Pennsylvania farmland tax program altered

BY ROBERT SWIFT

Times-Shamrock Writer

HARRISBURG – Pennsylvania’s program to preserve private farmland and forests through tax breaks is being altered to accommodate development of natural gas deposits and wind and solar power.

The “Clean and Green” program, which dates to 1974, allows farmland, woodland and open land to be assessed at its use value rather than fair market value, thus giving farmers a break on school property taxes.

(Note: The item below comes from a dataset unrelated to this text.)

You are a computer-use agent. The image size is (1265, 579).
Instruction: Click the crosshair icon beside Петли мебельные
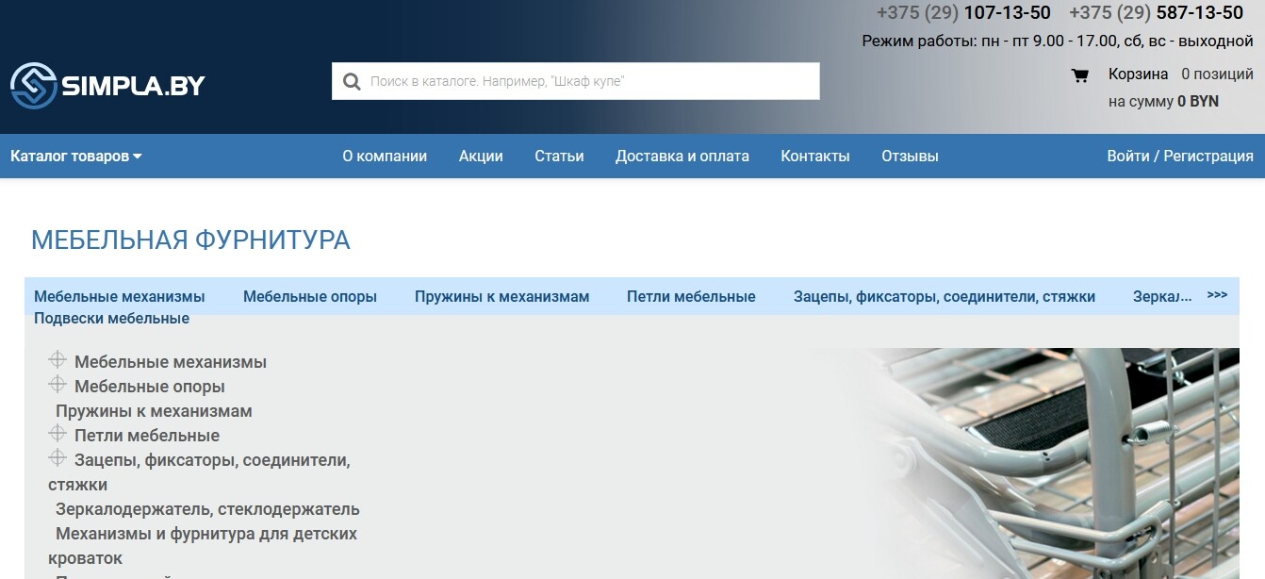[56, 432]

This program is considered to be largely successful; to be eligible landowners must have at least 10 acres of farm, forest or open land and prove they earn at least $2,000 annual gross income from farming their land. Under rules in effect during most of the program’s existence, if a landowner decides to convert any part of land enrolled in Clean and Green to some other use, he must pay roll-back property taxes reflecting the difference between use value and fair market value on the entire tract of land.

Now lawmakers are moving to allow natural gas drilling and development of wind and solar power and other alternative energy on portions of land enrolled under Clean and Green rules without jeopardizing an entire tract’s preferential tax assessment.

A bill awaiting Gov. Ed Rendell’s signature would allow farmers to lease property for wind power without roll-back property taxes being applied to the entire tract. Roll-back property taxes would apply only to the land used for the wind power system and related structures such as power transmission lines.

In addition, the bill provides that a farmer can locate a solar-power system on enrolled land, for example, without losing the preferred tax assessment if more than half the power produced is used on site.

House lawmakers voted final approval to this measure earlier this week.

The bill will boost development of homegrown energy and provide farmers with additional revenue, said Rep. Tom Houghton, D-13, Cochranville, the bill sponsor.

This bill follows in the wake of another Clean and Green revision that became law last month. Sponsored by Sen. Gene Yaw, R-23, Williamsport, this law makes landowners who lease land and mineral rights for natural gas development subject to roll-back taxes only for the well site, not the entire tract enrolled in Clean and Green.

“These common sense revisions … are a win-win for our agriculture community and for responsible Marcellus Shale development in the Commonwealth,” said Kathryn Klaber, president of the Marcellus Shale Coalition, an industry trade group, when the law was signed.